BRIEF: Filter these entries, keeping only lines that hold the word "agent".

(DATA IN THIS EXERCISE Opens)

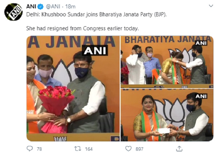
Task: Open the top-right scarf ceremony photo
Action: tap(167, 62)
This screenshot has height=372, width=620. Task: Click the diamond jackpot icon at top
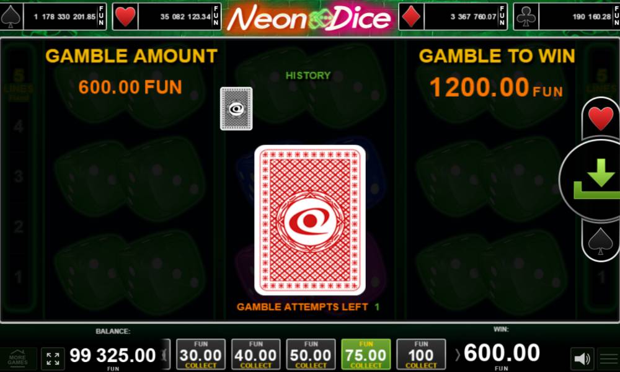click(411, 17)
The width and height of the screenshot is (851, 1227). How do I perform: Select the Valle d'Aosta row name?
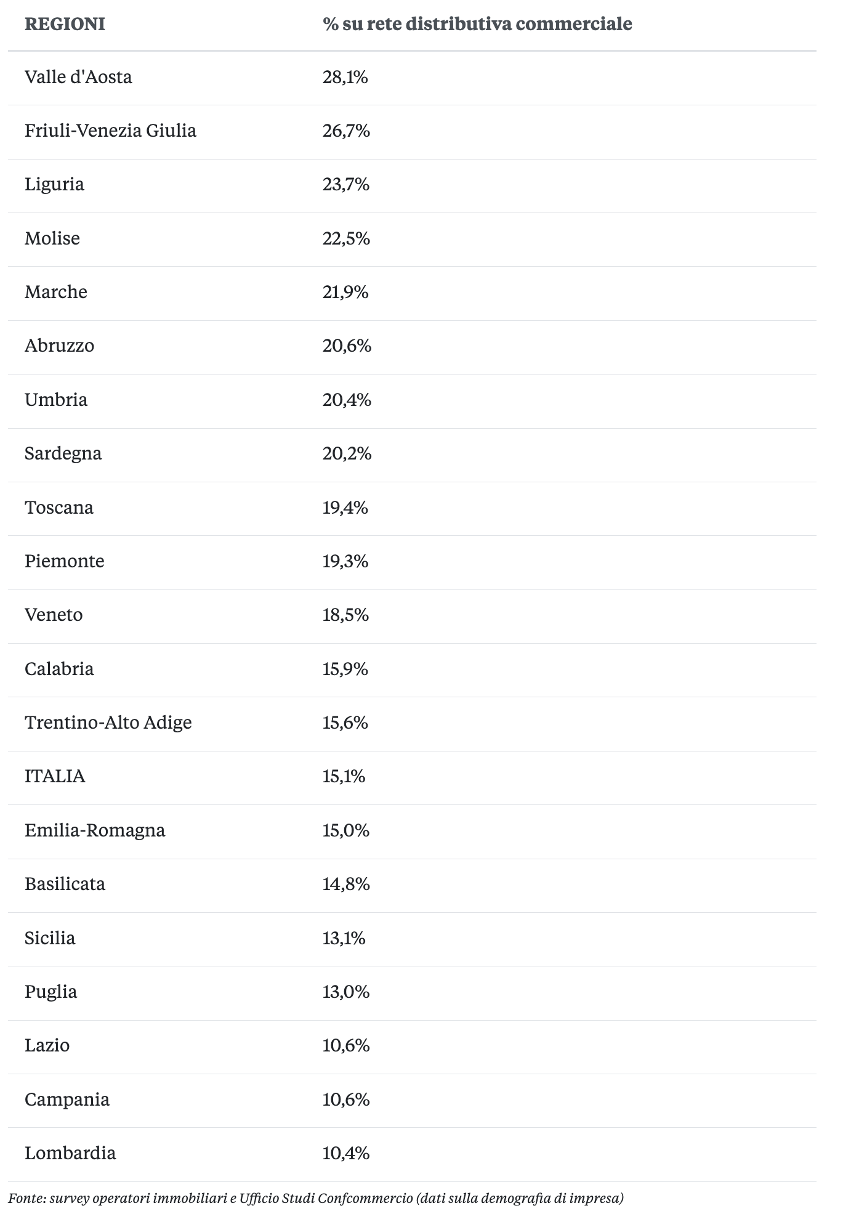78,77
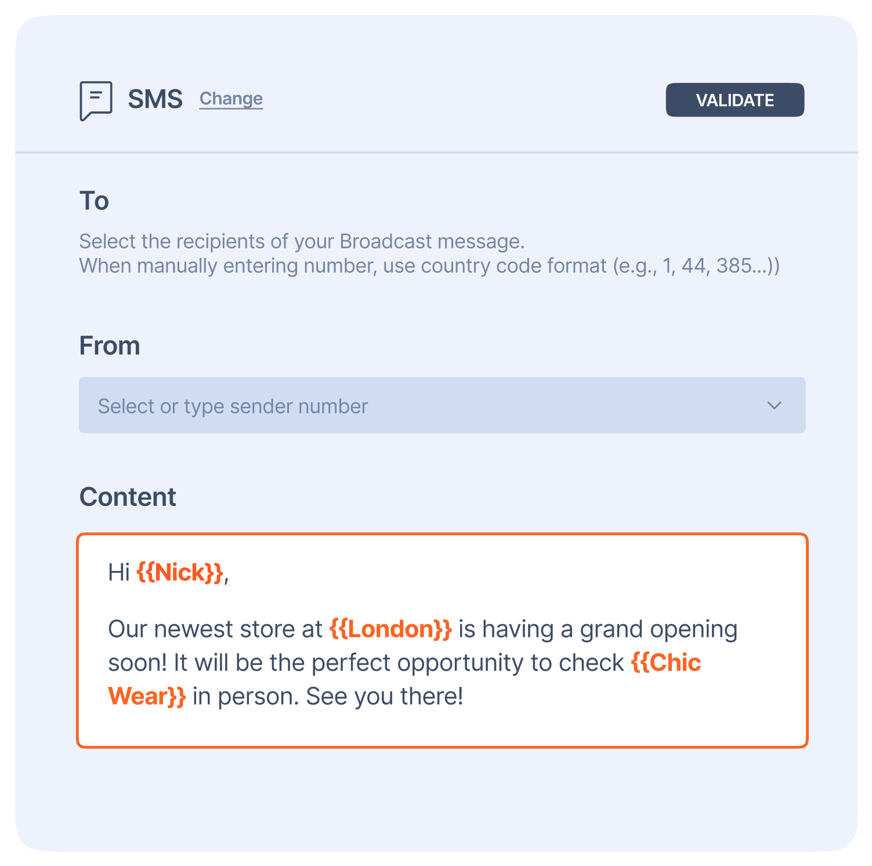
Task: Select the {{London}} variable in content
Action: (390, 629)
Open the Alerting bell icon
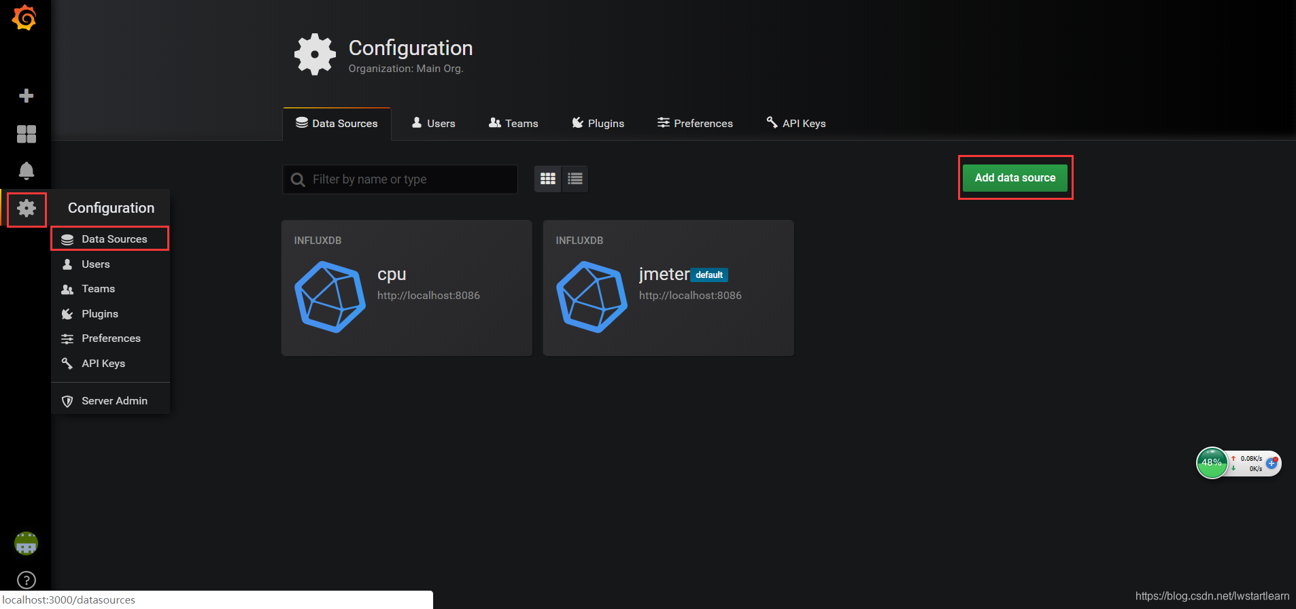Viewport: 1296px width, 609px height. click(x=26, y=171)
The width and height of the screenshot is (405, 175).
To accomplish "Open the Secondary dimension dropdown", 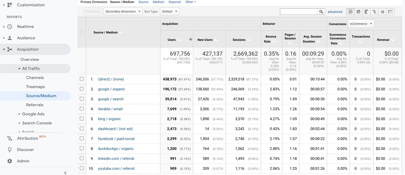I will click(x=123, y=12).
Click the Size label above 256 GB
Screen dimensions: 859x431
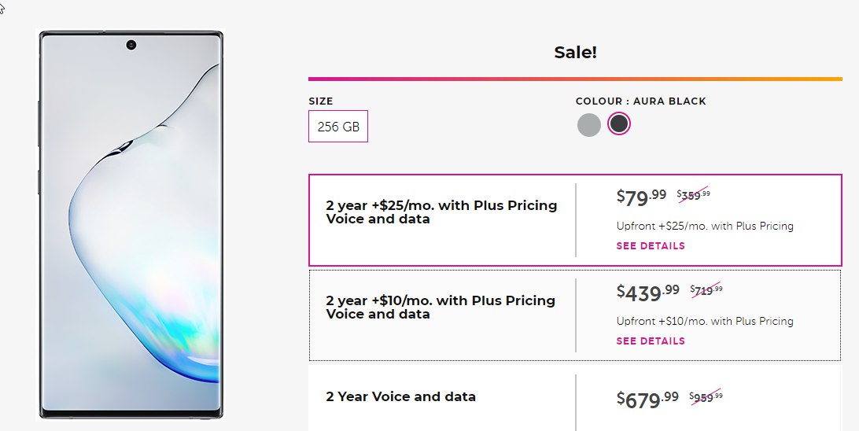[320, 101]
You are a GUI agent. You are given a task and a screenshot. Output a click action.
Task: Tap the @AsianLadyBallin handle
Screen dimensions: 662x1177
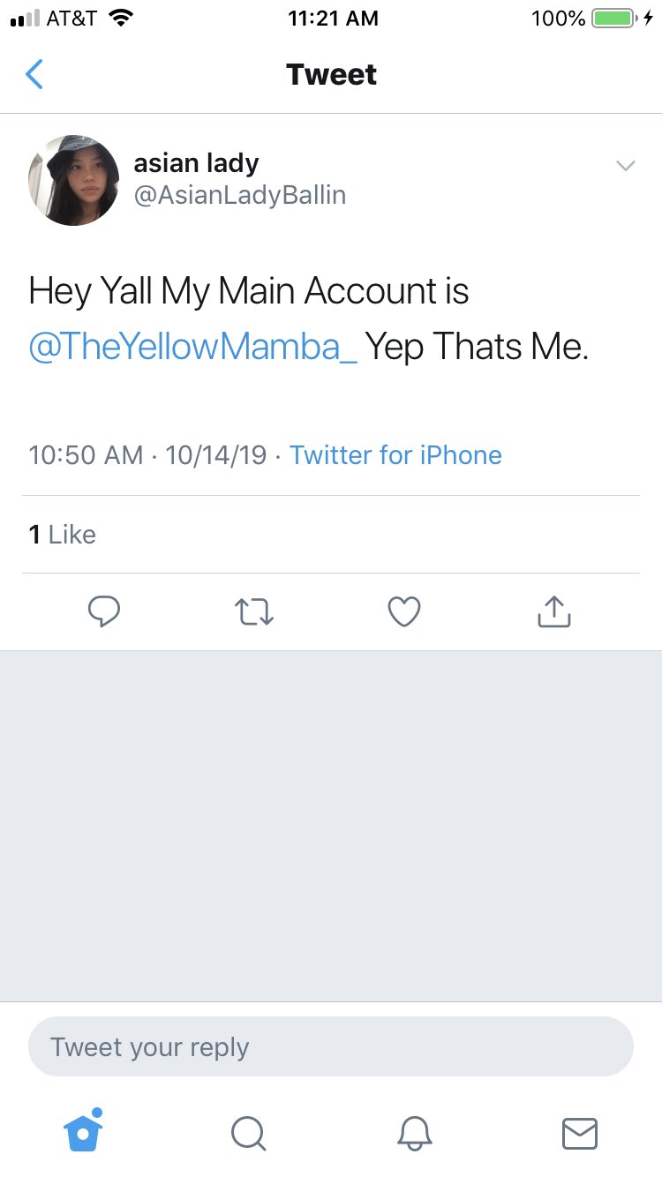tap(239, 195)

(DATA IN THIS EXERCISE Closes)
(DATA IN THIS EXERCISE Opens)

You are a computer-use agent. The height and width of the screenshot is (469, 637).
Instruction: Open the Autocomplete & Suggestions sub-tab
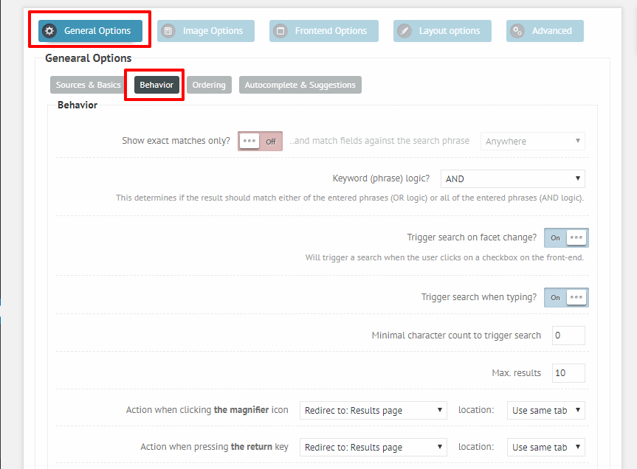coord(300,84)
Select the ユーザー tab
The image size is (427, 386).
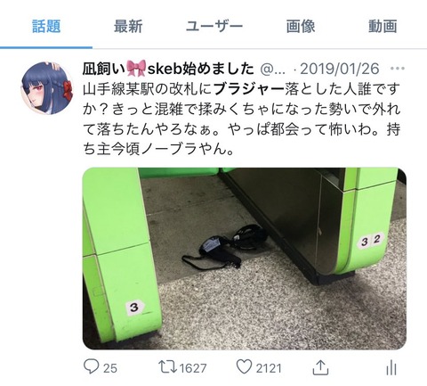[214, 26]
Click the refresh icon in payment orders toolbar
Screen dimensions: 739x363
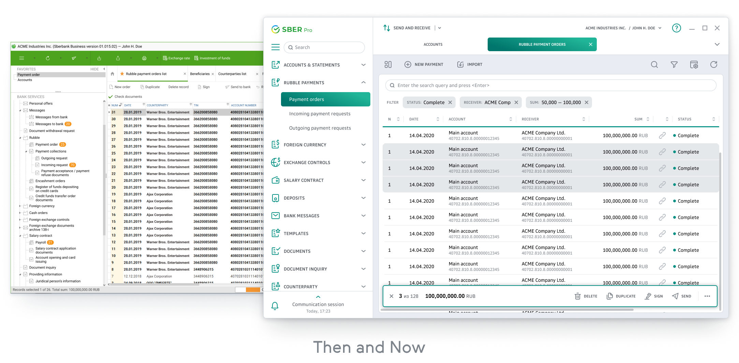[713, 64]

(DATA IN THIS EXERCISE Closes)
(DATA IN THIS EXERCISE Opens)

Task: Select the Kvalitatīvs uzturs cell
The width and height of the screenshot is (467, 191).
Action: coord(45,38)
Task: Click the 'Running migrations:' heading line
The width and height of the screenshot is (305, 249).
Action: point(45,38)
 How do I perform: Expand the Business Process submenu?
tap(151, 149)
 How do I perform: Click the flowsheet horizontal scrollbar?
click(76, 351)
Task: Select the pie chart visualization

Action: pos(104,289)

(DATA IN THIS EXERCISE Closes)

THE COMPLETED TASK:
You are a GUI agent. You are given a task and a screenshot. Output a click action.
You are a computer-use agent. The height and width of the screenshot is (469, 637).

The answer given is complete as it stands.